Ehrlich, man könnte glauben, dass Ihr das Gewehr auf dem Schoß liegen habt, während Ihr Eure Texte auf eine Tastatur feuert, die schon fast nach Rauch riecht, so als hättet Ihr eben gerade eine Rakete abgeschossen.
Hört endlich damit auf, wenn Ihr nicht mit Fug und Recht als Kriegstreiber bezeichnet werden wollt!

Als Journalisten habt Ihr die Aufgabe, aus der Distanz zu berichten, einer professionellen Distanz. Ihr habt den Auftrag, Euch nicht mit einer Sache gemein zu machen, sondern sie stattdessen zu hinterfragen, unterschiedliche Perspektiven einzunehmen und journalistisch Antworten auf gesellschaftliche und politische Fragen zu geben, zumindest aber den Versuch zu unternehmen, das zu tun.

Und nun schaut Euch an, wie Ihr das Treffen zwischen Putin und Trump kommentiert. Als „Horror-Show“, nicht etwa als Chance. Immerhin haben sich die beiden mächtigsten Männer der Welt getroffen, um miteinander zu reden. Und das in einer Welt, die schon seit Längerem – unter anderem durch Euch, Journalisten – in einem besorgniserregenden Zustand ist. Journalistische Sorgfalt und journalistische Verantwortung wäre nun, das Treffen als Chance zu begreifen, mindestens aber, das Treffen nicht einseitig und auf Feindbildern basierend zu beschreiben.

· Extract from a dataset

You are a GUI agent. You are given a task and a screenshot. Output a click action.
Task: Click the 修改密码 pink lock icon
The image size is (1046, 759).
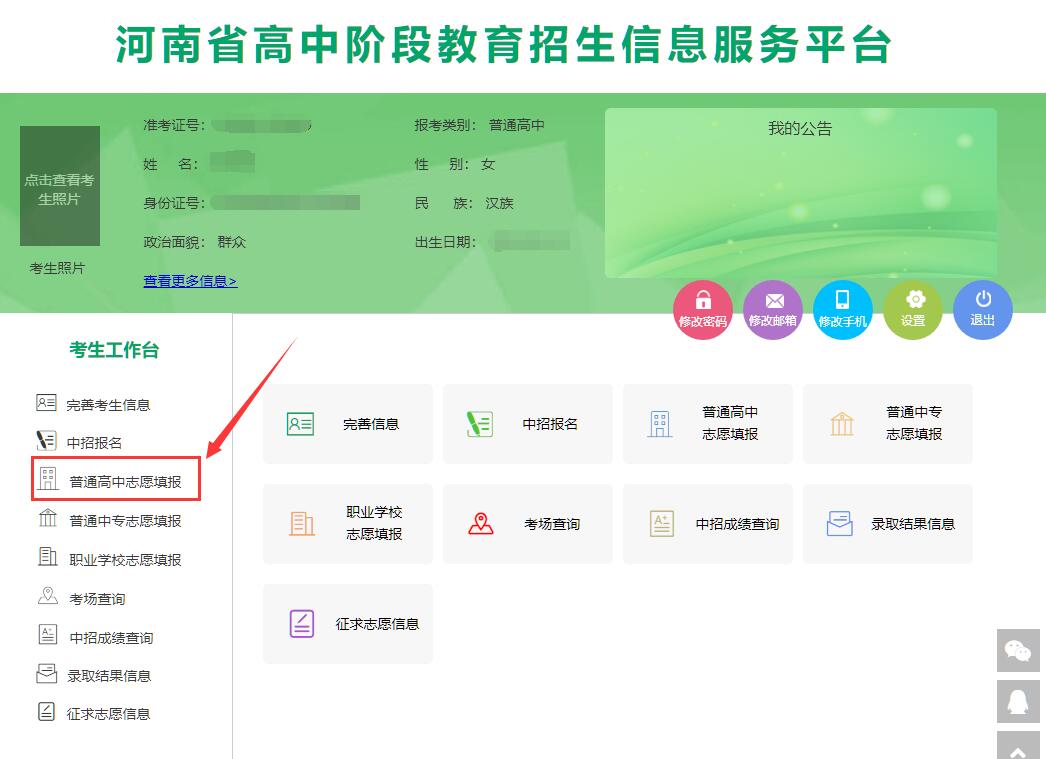coord(703,310)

Doch Ihr macht kollektiv das Gegenteil, schreibt voneinander ab, und man kommt nicht um den Eindruck herum, dass es da einen Wettstreit zwischen Euch gibt, wer die plumpere, aggressivere und hetzerische Formulierung findet.
Ihr erwartet Kritik. Von Trump. An Putin. Wegen allem Möglichen, wegen Syrien, der Krim, Giftgas, Giftanschlägen, abgestürzten Flugzeugen, der Ukraine, wahrscheinlich auch, weil nach dem WM-Finale zu wenig Regenschirme da waren, oder – schlimmer noch – weil es überhaupt geregnet hat. Aber so laufen solche Treffen nicht, Ihr hetzendes Zeitungs- und Fernsehpersonal. Solche Treffen laufen auf erste Annäherungen hinaus, einen Dialog, der zunächst mit Höflichkeiten beginnt und im nächsten oder übernächsten Schritt konkrete Inhalte abbildet.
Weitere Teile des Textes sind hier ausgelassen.